→ **Task to complete**
Go through the records line by line from the top and repeat each one exactly, ending with the line that contains "750x1334 pixels.".

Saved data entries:
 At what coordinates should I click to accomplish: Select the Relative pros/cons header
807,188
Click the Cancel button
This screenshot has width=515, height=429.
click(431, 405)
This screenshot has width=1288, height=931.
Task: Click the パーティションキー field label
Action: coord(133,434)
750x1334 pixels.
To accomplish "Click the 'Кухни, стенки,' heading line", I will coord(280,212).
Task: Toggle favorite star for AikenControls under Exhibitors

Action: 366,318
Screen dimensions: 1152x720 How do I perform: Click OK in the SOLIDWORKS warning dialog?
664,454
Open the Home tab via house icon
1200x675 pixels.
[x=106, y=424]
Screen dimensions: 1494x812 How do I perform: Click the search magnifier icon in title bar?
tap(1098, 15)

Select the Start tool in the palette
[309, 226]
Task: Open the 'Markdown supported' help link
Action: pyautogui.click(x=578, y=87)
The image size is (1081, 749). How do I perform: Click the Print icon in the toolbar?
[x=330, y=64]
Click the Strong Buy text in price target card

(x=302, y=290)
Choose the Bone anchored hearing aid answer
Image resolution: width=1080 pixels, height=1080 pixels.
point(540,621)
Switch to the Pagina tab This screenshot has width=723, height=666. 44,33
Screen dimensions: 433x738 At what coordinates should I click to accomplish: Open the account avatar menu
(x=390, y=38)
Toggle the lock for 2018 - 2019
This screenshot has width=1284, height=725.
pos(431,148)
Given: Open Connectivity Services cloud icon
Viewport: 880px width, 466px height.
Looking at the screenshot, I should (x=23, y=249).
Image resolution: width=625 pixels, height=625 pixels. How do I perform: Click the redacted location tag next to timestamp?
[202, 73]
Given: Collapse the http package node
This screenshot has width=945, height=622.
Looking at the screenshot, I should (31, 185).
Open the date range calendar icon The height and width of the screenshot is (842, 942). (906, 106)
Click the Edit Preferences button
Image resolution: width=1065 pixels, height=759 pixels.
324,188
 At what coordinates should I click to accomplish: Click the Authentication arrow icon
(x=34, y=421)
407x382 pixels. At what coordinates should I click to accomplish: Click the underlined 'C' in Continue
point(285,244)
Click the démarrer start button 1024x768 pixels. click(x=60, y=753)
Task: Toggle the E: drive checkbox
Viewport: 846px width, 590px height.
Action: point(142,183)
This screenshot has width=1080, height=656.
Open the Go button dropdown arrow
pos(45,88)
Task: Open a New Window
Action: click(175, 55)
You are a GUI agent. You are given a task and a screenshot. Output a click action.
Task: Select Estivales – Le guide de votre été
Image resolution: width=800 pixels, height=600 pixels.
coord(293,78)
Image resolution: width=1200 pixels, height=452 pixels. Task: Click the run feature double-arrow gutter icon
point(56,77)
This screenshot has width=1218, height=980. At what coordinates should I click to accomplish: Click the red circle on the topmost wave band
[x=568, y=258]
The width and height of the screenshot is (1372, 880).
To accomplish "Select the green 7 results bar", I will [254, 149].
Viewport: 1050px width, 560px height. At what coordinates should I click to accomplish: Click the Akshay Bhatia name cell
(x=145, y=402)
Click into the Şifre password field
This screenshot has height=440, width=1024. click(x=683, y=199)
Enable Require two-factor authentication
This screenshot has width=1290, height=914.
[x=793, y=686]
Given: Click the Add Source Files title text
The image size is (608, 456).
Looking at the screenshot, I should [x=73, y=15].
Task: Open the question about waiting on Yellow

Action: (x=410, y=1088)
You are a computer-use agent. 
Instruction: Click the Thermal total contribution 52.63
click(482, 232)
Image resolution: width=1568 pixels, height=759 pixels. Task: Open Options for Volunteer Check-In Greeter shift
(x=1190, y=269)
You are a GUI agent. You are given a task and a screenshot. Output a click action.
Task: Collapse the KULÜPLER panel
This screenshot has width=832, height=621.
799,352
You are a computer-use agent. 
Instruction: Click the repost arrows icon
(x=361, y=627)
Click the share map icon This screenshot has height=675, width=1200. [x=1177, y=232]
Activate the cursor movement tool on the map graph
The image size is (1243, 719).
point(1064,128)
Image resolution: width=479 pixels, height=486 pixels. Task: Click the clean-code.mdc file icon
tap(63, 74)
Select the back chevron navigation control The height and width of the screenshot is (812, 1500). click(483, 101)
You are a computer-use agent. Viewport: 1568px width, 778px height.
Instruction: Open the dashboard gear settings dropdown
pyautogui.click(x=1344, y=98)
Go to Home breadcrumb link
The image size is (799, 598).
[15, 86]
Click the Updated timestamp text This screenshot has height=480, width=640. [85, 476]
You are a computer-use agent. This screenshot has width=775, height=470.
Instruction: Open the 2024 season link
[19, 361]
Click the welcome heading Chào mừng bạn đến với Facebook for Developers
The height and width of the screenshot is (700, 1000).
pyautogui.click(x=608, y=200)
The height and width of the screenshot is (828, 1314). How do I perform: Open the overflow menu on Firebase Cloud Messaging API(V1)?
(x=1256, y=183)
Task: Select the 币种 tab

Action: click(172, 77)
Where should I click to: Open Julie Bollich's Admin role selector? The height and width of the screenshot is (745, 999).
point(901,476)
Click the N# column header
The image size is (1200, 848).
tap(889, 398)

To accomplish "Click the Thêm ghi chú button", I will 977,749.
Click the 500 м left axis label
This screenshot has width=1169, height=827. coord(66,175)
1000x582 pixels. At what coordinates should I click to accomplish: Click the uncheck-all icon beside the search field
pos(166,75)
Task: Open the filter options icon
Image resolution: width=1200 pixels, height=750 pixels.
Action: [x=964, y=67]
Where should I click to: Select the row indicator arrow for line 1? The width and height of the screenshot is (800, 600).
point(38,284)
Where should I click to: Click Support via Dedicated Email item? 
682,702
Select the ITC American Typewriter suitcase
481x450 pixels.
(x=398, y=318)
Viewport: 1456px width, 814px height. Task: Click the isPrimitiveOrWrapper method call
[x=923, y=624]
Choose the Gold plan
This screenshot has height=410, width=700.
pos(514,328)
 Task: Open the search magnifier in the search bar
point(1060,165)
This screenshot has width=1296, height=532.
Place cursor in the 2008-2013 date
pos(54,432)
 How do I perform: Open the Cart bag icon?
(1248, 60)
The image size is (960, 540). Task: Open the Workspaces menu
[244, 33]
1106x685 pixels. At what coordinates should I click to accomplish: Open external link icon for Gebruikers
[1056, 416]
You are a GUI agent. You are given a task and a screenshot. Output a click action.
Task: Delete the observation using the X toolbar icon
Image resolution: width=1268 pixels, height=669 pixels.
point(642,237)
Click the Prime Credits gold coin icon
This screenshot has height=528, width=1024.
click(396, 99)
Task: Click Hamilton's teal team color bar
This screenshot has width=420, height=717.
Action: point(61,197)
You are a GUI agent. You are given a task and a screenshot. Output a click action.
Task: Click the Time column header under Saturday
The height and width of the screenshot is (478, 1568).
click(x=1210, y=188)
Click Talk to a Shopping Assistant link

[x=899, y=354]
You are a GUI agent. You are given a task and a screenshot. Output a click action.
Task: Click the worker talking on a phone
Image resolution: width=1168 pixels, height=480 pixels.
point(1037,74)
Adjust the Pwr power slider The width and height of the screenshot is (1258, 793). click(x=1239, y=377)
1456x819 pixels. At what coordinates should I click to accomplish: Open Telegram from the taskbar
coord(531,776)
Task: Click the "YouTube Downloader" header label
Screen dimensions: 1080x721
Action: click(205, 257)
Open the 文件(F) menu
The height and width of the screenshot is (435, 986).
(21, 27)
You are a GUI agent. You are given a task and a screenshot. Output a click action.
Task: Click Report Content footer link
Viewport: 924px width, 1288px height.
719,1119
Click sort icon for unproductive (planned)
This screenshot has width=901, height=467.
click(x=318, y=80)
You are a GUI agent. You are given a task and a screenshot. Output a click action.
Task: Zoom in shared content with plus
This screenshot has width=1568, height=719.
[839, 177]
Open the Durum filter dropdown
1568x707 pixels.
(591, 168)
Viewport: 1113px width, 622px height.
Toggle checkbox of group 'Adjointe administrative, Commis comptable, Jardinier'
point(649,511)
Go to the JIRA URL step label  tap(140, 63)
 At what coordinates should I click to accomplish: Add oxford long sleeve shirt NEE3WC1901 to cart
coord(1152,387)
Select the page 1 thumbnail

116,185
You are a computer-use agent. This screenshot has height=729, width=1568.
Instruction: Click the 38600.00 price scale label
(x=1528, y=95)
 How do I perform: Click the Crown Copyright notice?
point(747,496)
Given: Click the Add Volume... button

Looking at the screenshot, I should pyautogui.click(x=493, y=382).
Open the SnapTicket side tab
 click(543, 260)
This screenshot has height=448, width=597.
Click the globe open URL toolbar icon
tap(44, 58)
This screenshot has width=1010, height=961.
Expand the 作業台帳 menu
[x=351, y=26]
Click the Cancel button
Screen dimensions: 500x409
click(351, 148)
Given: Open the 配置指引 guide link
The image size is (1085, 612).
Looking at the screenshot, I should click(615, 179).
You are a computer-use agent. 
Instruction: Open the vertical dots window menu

→ **Solution to this task**
 At what coordinates should I click to accomplish: Select the Relative pros/cons header
807,188
Click the Cancel button
This screenshot has width=515, height=429.
click(431, 405)
This screenshot has width=1288, height=931.
Task: Click the パーティションキー field label
Action: coord(133,434)
750x1334 pixels.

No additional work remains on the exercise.